In meditating on and preparing for Good Friday this year, a detail in the Agony according to the gospel of Matthew arrested me. In the synoptic gospels (that is, Matthew, Mark, and Luke), Jesus withdraws from his disciples to pray, only to return and find them sleeping. They were likely not privy to his words by virtue of distance and slumber; the only reason we know what Jesus prayed is because he told someone himself.

Matthew 26:39 says “Going a little farther, he [Jesus] fell with his face to the ground and prayed, “My Father, if it is possible, may this cup be taken from me. Yet not as I will, but as you will.” Three verses later: “He went away a second time and prayed, “My Father, if it is not possible for this cup to be taken away unless I drink it, may your will be done.”

Both prayers are bracketed with an intimate, opening address (“My Father”) and a willing, ultimate surrender (“as you will” and “your will be done,” respectively). The words evoke proximity and trust, a touching paraphrase of Jesus’ relationship to his (our) Father. Though the beginning and end of the two prayers are inspiring, it was the in-between that fascinated me this year.

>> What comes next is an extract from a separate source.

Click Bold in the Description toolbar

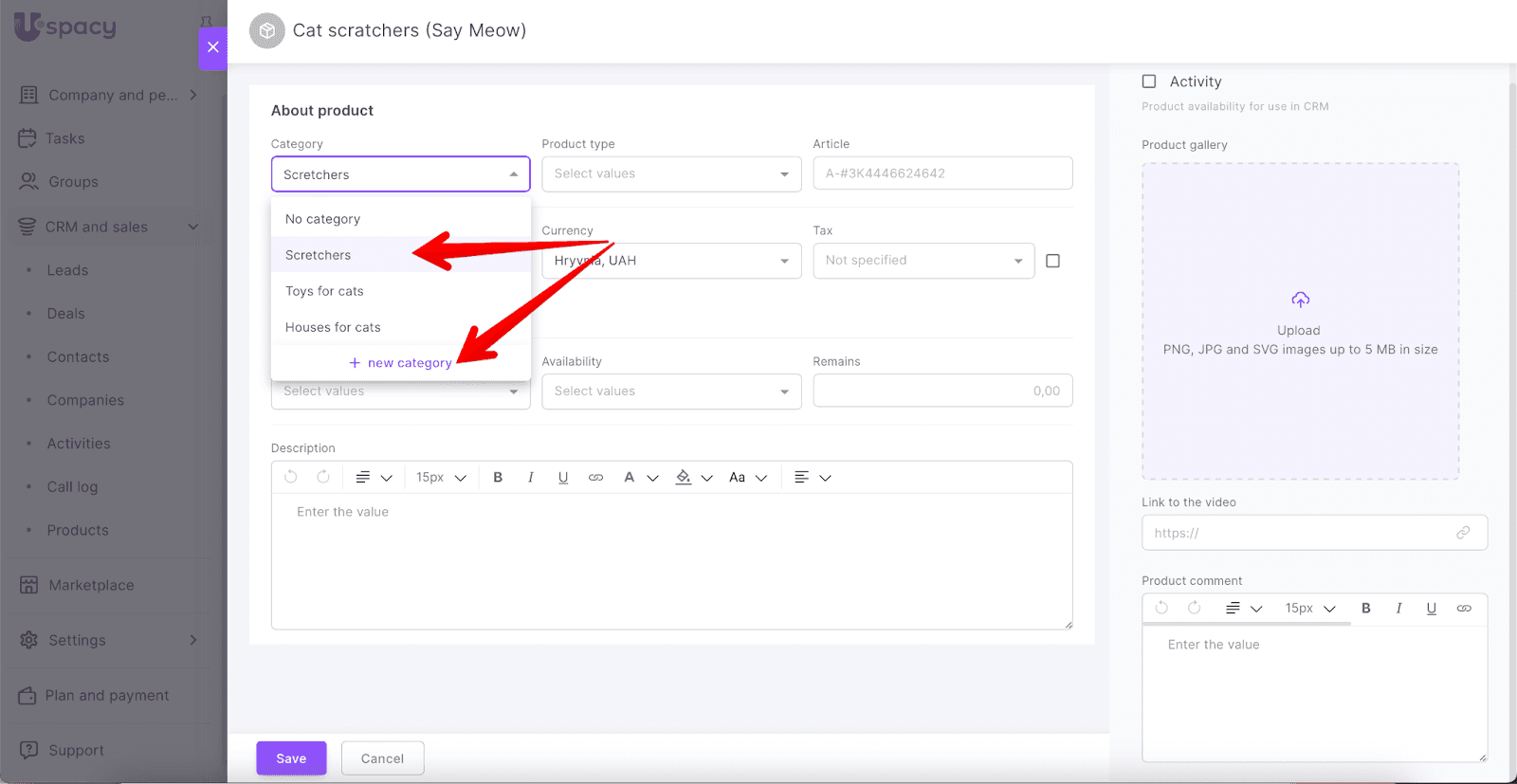pos(498,478)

Prayer is often a tidal experience between our desires and God’s. As is our nature, we are usually pulled first by our own longings. We begin by saying, along with Jesus, “If it is possible, may this be” – knowing the this we want and hoping only that God make it so.

Expressing our desires is a wonderful, important overture in prayer. It gets us into the flow of prayer, so to speak. Mysteriously, this flow (when endured) soon drifts us in a different direction, against our initial tide. Somehow, again along with Jesus, we eventually find ourselves saying “If it is not [emphasis added] possible…” We imagine what it would be like to let go of what we want. And this pushes us ever closer to an altogether new shore: longing after God. In other words, desiring God’s desires.

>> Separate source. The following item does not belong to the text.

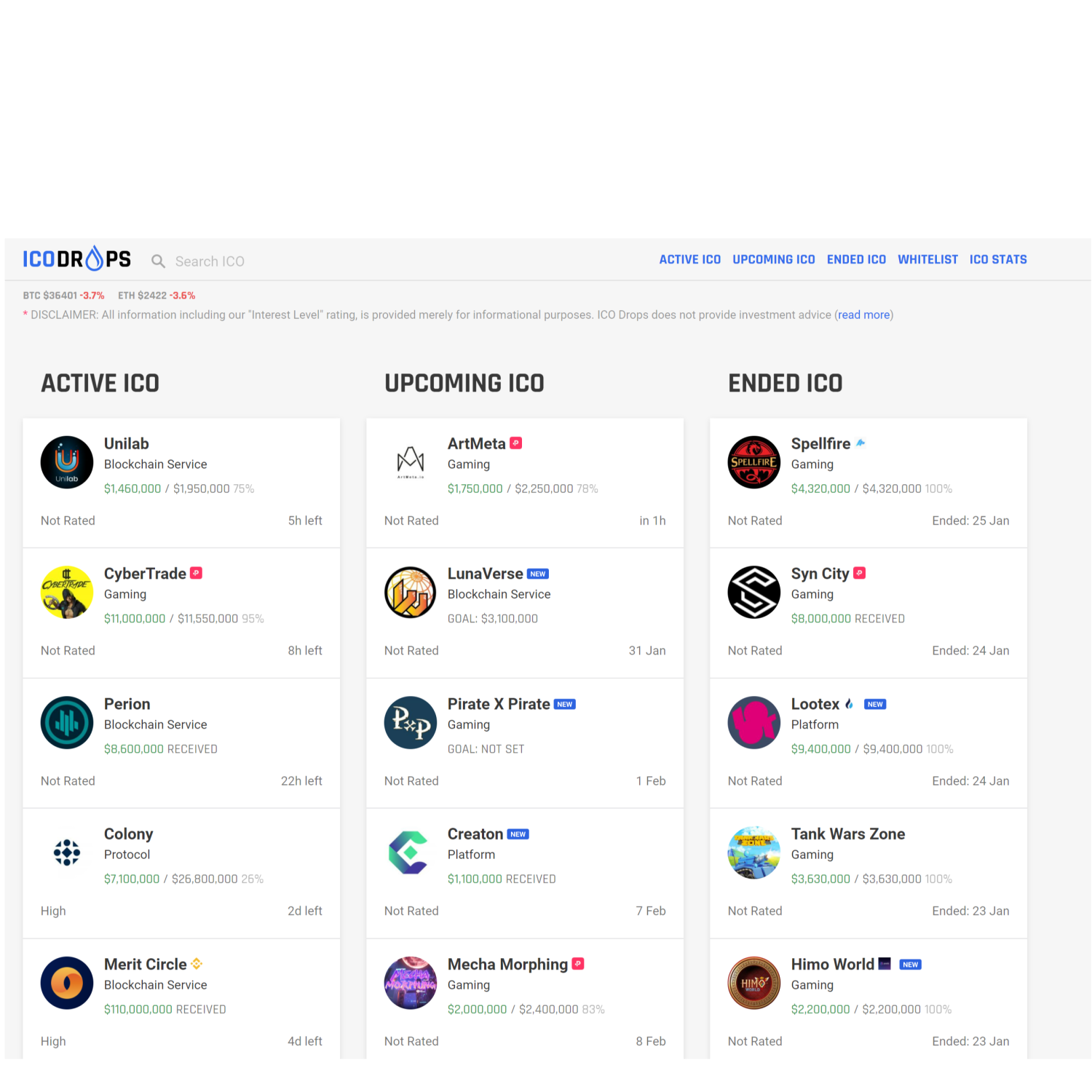The image size is (1092, 1092).
Task: Go to Active ICO menu
Action: click(689, 260)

Jesus usage of the word “not” in his second prayer represents a subtle, momentous change of heart, wrought through the agony of prayer. It left him willing to drink the cup of suffering. Because of the “not” of Gethsemane, we have the “It is finished” of Golgotha (where Jesus was crucified). Only eight trees, or perhaps their parents, know the anguish of this one word. Thanks to Jesus’ disclosure of the movements of his soul in the Garden, we now know how terribly pivotal “not” can be in prayer.